6

I have a large number of fairly large daily files stored in a blog storage engine(S3, Azure datalake exc.. exc..) data1900-01-01.csv, data1900-01-02.csv,....,data2017-04-27.csv. My goal is to preform a rolling N-day linear regression but I am having trouble with the data loading aspect. I am not sure how to do this without nested RDD's. The schema for every .csv file is the same.

In other words for every date d_t, I need data x_t and to join data (x_t-1, x_t-2,... x_t-N).

How can I use PySpark to load an N-day Window of these daily files? All of the PySpark examples I can find seem to load from one very large file or data set.

Here's an example of my current code:

dates = [('1995-01-03', '1995-01-04', '1995-01-05'), ('1995-01-04', '1995-01-05', '1995-01-06')]

p = sc.parallelize(dates)
def test_run(date_range):
    dt0 = date_range[-1] #get the latest date
    s = '/daily/data{}.csv'
    df0 = spark.read.csv(s.format(dt0), header=True, mode='DROPMALFORM')
    file_list = [s.format(dt) for dt in date_range[:-1]] # Get a window of trailing dates
    df1 = spark.read.csv(file_list, header=True, mode='DROPMALFORM')
    return 1

p.filter(test_run) 

p.map(test_run) #fails with same error as p.filter

I'm on PySpark version '2.1.0'

I'm running this on an Azure HDInsight cluster jupyter notebook.
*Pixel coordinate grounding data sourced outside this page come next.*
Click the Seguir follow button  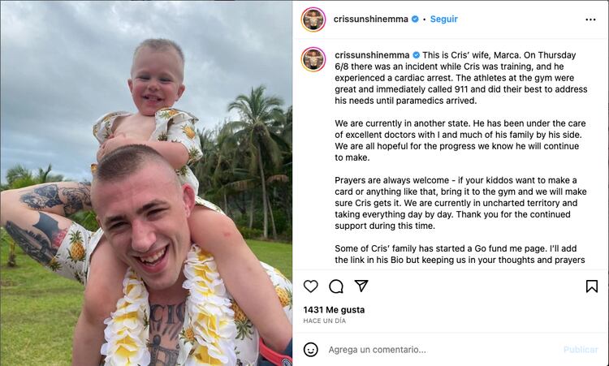(x=443, y=19)
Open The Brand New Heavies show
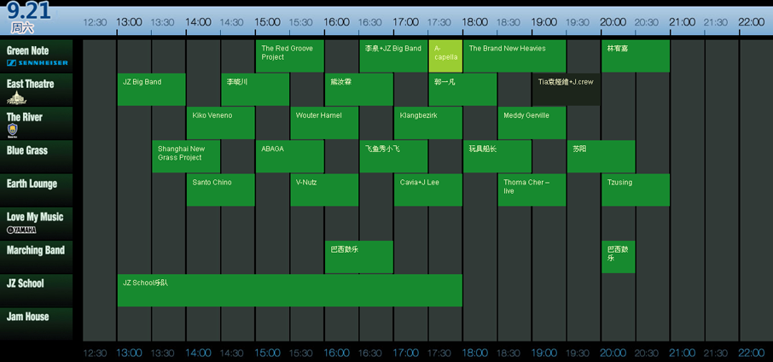Screen dimensions: 773x362 click(514, 55)
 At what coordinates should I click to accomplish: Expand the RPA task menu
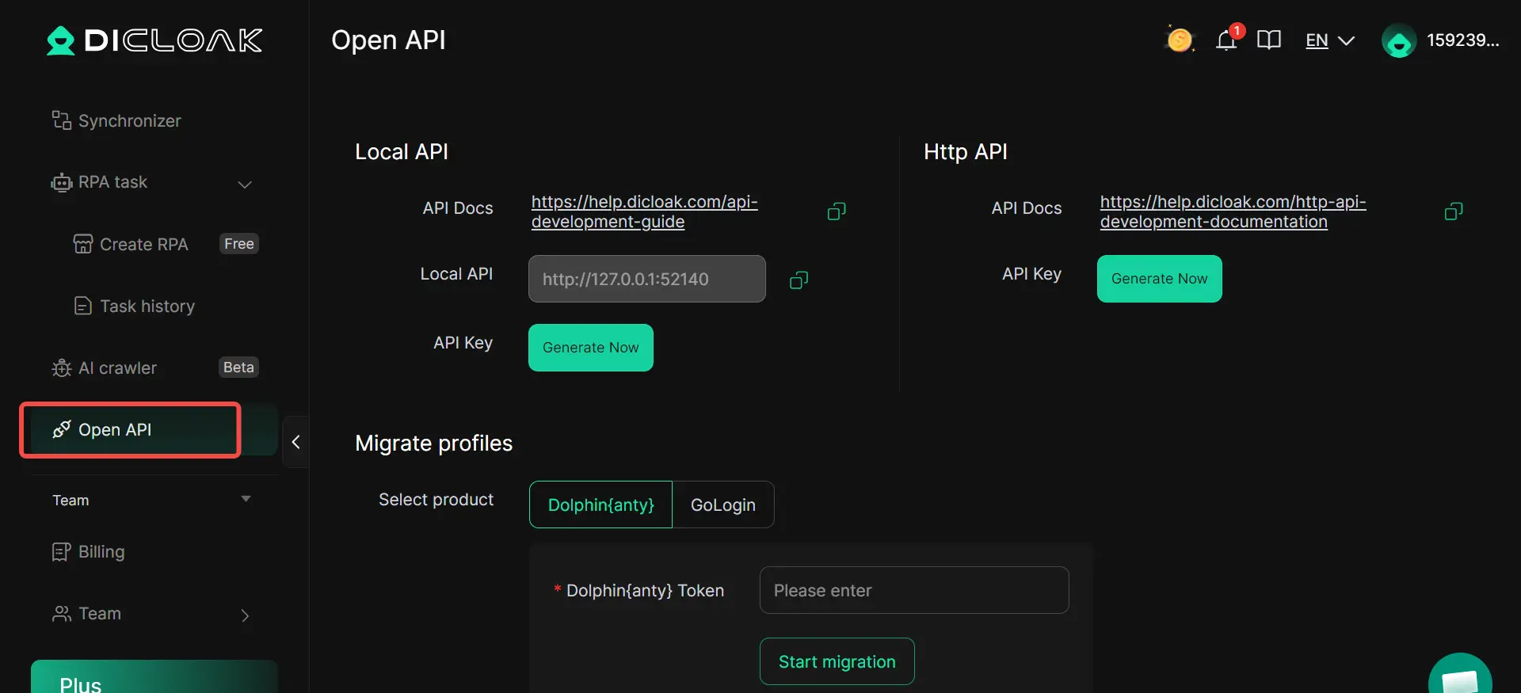(x=245, y=184)
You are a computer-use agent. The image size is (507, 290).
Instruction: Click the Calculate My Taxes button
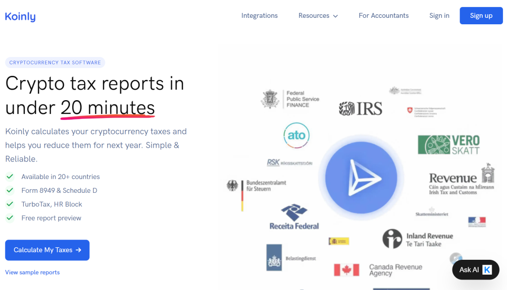pos(47,250)
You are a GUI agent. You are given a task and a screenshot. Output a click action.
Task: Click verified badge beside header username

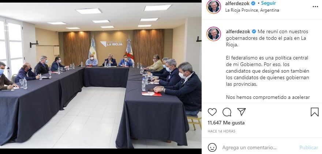[x=253, y=4]
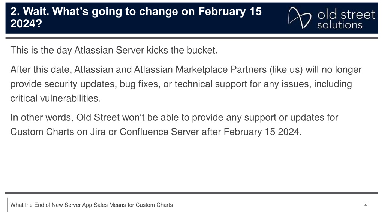Click the gray divider line under the header
The height and width of the screenshot is (216, 384).
192,38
spark here is of type <class 'pyspark.sql.session.SparkSession'>

A smaller more reproducible example is as follows:

p = sc.parallelize([1, 2, 3])
def foo(date_range):
    df = spark.createDataFrame([(1, 0, 3)], ["a", "b", "c"])
    return 1
p.filter(foo).count()
Merlin
  • 24,552
  • 41
  • 131
  • 206
pyCthon
  • 11,746
  • 20
  • 73
  • 135
  • see my updated answer below – Pushkr Apr 27 '17 at 16:05
  • @Pushkr I updated it again to make it more clear, removing the window function call and putting an example of the dates. Just that example fails for me, I can run it fine by directly calling `test_run(dates[0])` – pyCthon Apr 27 '17 at 16:27
  • 1
    Have you tried loading all the data directly in a Dataframe using `spark.read.csv(folder)` and then add a new column named (file_name) `.withColumn("filename", input_file_name())` Then just use grouping based on this column to manipulate the dataframe further so you can perform the N-day linear regression? – Boggio May 04 '17 at 10:53
  • @Teodor-BogdanBarbieru No I have not tried this, will try shortly thank you for the suggestion. – pyCthon May 04 '17 at 11:50

1 Answers1

2

You are better off with using Dataframes rather than RDD. Dataframe's read.csv api accepts list of paths like -

pathList = ['/path/to/data1900-01-01.csv','/path/to/data1900-01-02.csv']
df = spark.read.csv(pathList)

have a look at documentation for read.csv

You can form the list of paths to date files to your data files by doing some date operation over window of N days like "path/to/data"+datetime.today().strftime("%Y-%m-%d"))+.csv" (This will get you file name of today only but its not hard to figure out date calculation for N days)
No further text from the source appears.